Microfluidic Examination of Particle Deformability.

To demonstrate the ability of RBCMs to deform in flow conditions such as they might experience in traversing the microvasculature, we utilized a microfluidic device with constricted pores (Fig. 2). Microfluidic models of vascular constriction have been explored to evaluate the behavior of natural and diseased RBCs (25) and synthetic mimics of RBCs (13). We designed a 3-μm tall channel with pores that were 3 μm wide and 50 μm long and repeated many times over the length of the device. The height of the channels was too short for the RBCMs to orient vertically to pass through the restrictions, forcing the particles to deform in order to traverse the pores.
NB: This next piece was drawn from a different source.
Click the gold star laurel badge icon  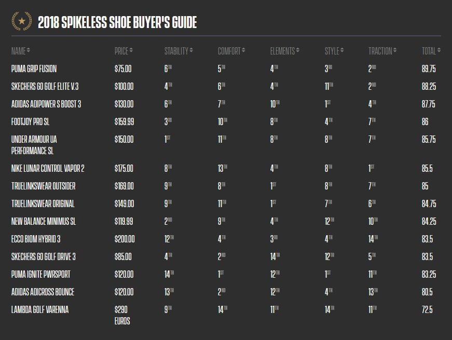tap(22, 21)
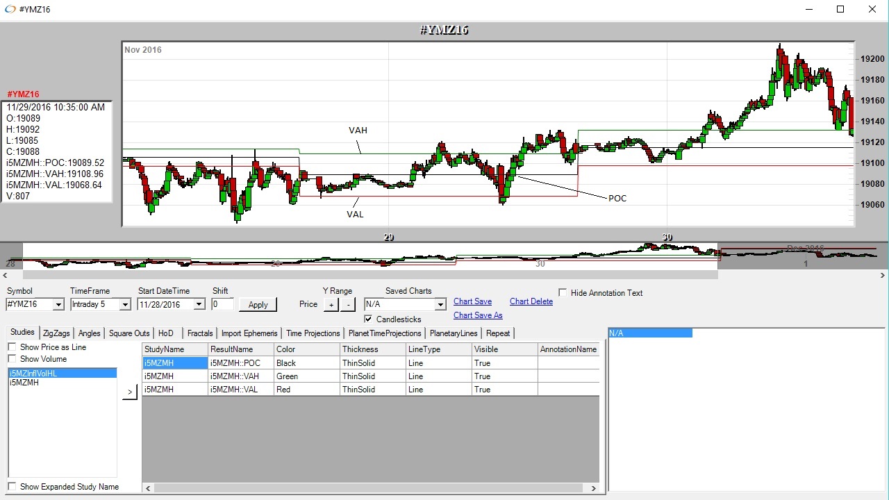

The device design (Fig. 2A) included over 100 repetitions of 3-μm restricted pores over the length of the channel, as well as an unrestricted 15-μm path on each side of the restrictions, running the length of the channel. This architecture tested the ability of the particles to deform repeatedly while providing an unobstructed path for fluid flow to maintain reasonably low pressures through the constricted pathways. Although the smallest capillaries in the body have diameters of around 5 μm, RBCs routinely deform to traverse splenic sinusoids that are much smaller (26). When dilute solutions of RBCMs were flowed through the device at a constant flow rate (0.06 mL/ min), the lower modulus RBCMs (1 and 2% cross-linked) navigated these pores, whereas more rigid RBCMs rapidly clogged them (Fig. 2). A movie of 1% cross-linked RBCMs traversing these pores can be seen in SI Text (Movie S1). In flow, the 1% cross-linked RBCMs stretched in the 3-μm wide channels, increasing in length 239% ± 26% (n = 15) while flowing through the restricted channels, followed by a relaxation back to their original discoid shape in the absence of flow. This behavior is similar to that of natural RBCs, which deform under flow conditions and only fully resume their characteristic discoid shape once flow is halted (27). Although RBCMs have similar size, shape, and deformability to RBCs, they differ in fundamental structure: RBCs are fluid-filled sacs contained by a complex membrane that has extreme flexibility originating from the membrane structure (28, 29), whereas the RBCMs are uninterrupted hydrogel discs. These two disparate structures should have different behaviors and mechanisms of deformation in constricted flow (13) though further studies are needed to elucidate these details for the RBCMs.


Fig. 2.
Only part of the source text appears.